> **Objective**: Convert everything from the line containing "You are a computer-use" down to the line containing "click(1513, 477)" into a two-column CSV with the columns instruction and response, one row per item. Put each item's text and its answer in a single quoted field apiece, with line breaks replaced by spaces.
-------- Records for the task
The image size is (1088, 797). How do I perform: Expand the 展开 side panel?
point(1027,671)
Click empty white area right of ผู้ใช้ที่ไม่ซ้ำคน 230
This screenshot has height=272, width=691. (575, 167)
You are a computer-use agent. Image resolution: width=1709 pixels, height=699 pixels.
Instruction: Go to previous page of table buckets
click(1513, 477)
----------------
-------- Records for the task
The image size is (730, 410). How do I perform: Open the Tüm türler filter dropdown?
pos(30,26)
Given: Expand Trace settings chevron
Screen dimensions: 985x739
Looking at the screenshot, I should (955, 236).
----------------
> **Written reply**:
instruction,response
"You are a computer-use agent. Image resolution: width=1709 pixels, height=699 pixels. Instruction: Go to previous page of table buckets","click(1513, 477)"